Puntini sulle i anche rispetto ai controlli, che il “Comitato no discarica” ha “bollato” come «esclusivamente di tipo quantitativo e su carta». «I controlli ci sono e saranno di vario tipo – ribadisce l’amministrazione -. I materiali saranno controllati chimicamente e incrociati con i vari documenti di trasporto e fiscali. In più l’operatore avrà delle prescrizioni di monitoraggio che saranno verificate dal nostro geologo che potrà accedere in loco ed ai documenti per fare ulteriori controlli. Chiunque, compreso il Comune, avrà poi l’ulteriore facoltà di richiedere ad Arpa di controllare l’avvenuto monitoraggio e la regolarità dell’intera procedura. In definitiva questi materiali, come stabilisce la legge, dovranno essere controllati in origine e monitorati in loco per tutta la durata del riempimento e per i due anni dopo il termine delle attività. Da ultimo nella convenzione abbiamo aggiunto un articolo specifico per punire ulteriormente l’operatore, se dovessero manifestarsi situazioni di non conformità “dolosa” o “colposa”. Una norma unica nel suo genere».

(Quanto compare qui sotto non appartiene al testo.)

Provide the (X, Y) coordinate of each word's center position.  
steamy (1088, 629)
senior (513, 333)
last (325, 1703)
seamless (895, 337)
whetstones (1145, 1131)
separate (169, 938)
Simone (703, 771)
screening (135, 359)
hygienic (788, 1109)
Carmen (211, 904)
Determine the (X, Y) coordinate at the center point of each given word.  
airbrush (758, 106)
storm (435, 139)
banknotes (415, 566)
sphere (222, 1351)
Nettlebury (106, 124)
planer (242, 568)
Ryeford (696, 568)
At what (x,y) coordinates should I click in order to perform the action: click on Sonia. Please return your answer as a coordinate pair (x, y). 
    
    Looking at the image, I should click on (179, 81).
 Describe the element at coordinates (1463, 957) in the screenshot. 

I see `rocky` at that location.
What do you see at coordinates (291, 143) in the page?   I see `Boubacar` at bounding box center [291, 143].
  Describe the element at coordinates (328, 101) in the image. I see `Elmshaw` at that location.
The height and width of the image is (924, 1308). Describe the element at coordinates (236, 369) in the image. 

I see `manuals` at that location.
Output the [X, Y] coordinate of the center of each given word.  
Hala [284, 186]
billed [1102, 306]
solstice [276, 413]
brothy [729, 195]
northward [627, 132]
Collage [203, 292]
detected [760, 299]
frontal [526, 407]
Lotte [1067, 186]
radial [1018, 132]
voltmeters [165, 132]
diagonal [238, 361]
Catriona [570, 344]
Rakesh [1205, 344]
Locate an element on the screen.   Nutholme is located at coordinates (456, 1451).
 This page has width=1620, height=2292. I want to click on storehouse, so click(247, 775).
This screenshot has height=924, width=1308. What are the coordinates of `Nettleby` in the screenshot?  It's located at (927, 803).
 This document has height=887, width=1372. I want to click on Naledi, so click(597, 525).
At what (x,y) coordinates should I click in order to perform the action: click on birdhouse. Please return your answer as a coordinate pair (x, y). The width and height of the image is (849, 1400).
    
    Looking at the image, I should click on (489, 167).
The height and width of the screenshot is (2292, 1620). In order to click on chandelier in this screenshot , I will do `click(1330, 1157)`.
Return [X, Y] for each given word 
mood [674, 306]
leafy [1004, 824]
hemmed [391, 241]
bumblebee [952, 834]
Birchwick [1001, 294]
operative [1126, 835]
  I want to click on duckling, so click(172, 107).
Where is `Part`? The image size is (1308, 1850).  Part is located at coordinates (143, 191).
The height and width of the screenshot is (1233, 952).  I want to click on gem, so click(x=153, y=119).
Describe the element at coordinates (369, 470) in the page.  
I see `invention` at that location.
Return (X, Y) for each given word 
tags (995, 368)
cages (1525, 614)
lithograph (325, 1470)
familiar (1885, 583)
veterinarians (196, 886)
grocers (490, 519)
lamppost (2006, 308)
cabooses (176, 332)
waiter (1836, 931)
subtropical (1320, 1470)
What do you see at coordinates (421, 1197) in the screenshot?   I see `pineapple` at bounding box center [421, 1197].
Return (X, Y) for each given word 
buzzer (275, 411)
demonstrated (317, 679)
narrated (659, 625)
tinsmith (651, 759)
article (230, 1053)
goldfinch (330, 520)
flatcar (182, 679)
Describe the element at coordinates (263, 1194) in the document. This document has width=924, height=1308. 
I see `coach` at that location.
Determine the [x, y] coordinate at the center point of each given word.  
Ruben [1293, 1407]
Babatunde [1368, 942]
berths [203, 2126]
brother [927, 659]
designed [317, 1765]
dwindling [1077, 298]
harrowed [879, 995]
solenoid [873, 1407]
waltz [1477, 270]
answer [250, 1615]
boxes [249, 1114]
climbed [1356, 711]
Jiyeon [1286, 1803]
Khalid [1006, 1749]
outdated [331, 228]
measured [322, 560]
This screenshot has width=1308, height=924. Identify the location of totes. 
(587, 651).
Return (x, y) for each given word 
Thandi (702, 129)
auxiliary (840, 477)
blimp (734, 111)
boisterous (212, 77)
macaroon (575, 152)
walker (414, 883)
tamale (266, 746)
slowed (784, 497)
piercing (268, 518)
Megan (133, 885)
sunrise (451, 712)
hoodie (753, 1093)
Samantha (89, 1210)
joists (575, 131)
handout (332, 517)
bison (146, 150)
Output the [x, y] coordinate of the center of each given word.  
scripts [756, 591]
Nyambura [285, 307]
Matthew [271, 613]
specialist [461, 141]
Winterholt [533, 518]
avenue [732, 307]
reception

«L’esperienza maturata nelle battaglie giudiziarie di questi anni – concludono da Palazzo Dell’Acqua, dopo aver incassato nei giorni scorsi anche il “no” al progettodella maggioranza al governo di Rescaldina -, la capacità dei nostri consulenti, la valutazione del costo opportunità di medio e lungo periodo ci ha spinto ad agire come fatto, nell’attesa che Città metropolitana si pronunci sull’autorizzazione. Per tutte queste ragioni chiediamo con forza di non sprecare le forze per dividerci, ma rinnoviamo la proposta al Comitato di incontrarci, per capire le opinioni reciproche al fine di stare uniti, perché questo argomento non ha colori politici ma un unico scopo: non rischiare di avere un’altra discarica, che il comitato allora e anche questa amministrazione, negli scorsi mesi, hanno combattuto».